## ASSIGNMENT
An exact transcription of the entries is required, with no images included.
*****
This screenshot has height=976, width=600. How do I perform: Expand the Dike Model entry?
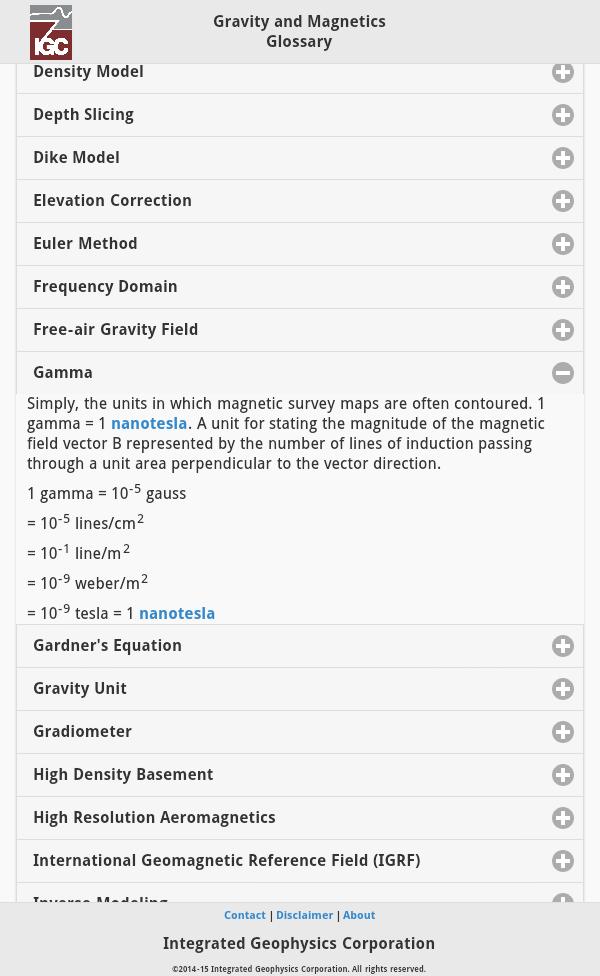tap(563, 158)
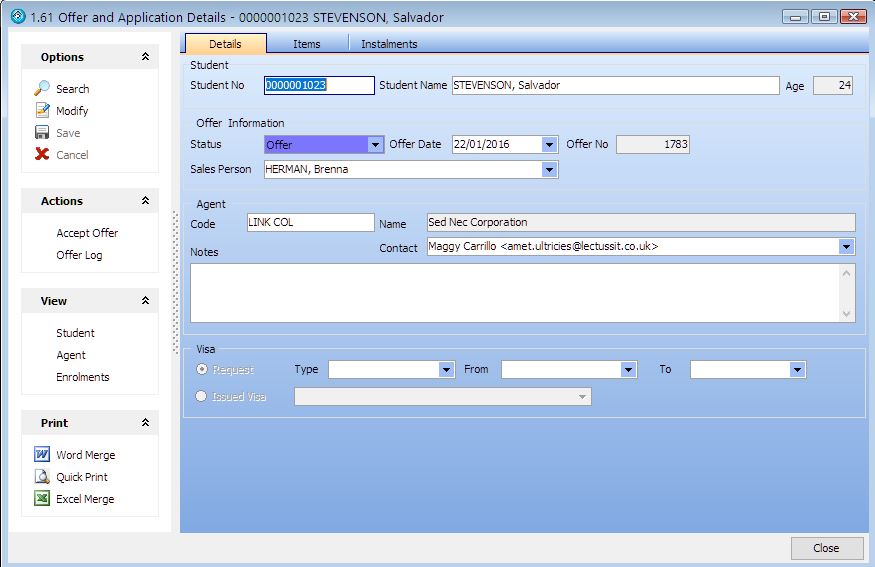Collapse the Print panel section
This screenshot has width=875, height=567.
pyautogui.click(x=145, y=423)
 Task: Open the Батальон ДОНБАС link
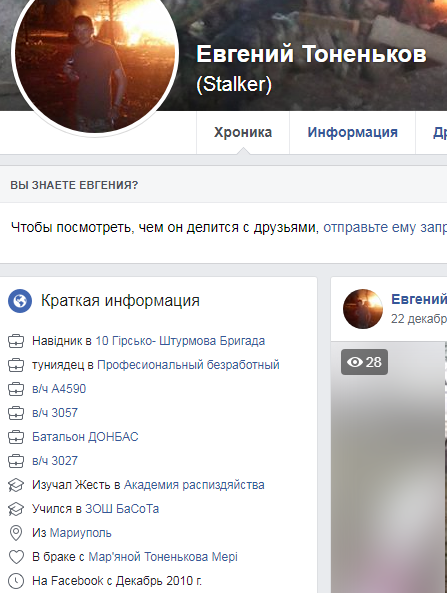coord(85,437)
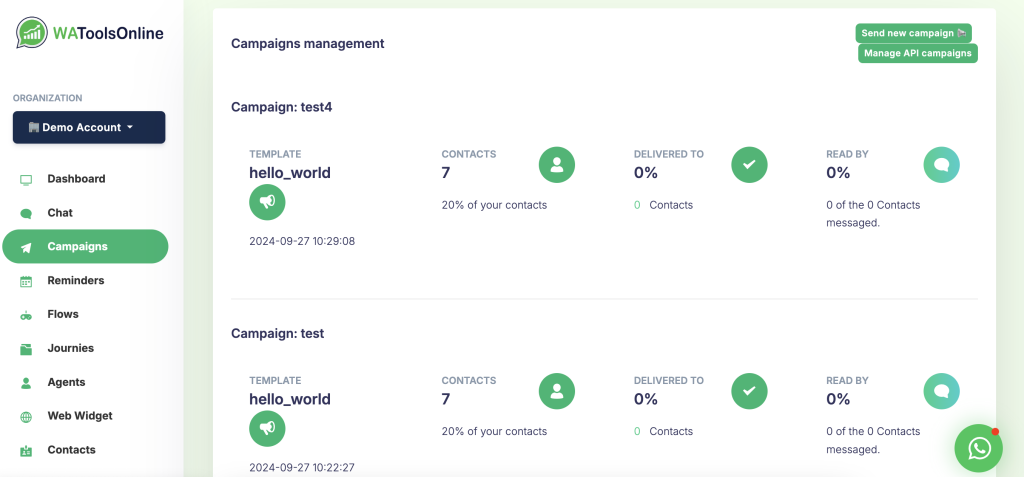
*****
## EXERCISE OUTPUT
This screenshot has height=976, width=600. How do I perform: Expand the Dike Model entry?
tap(563, 158)
Collapse the Print panel section
This screenshot has width=875, height=567.
pyautogui.click(x=145, y=423)
 Task: Open the Батальон ДОНБАС link
coord(85,437)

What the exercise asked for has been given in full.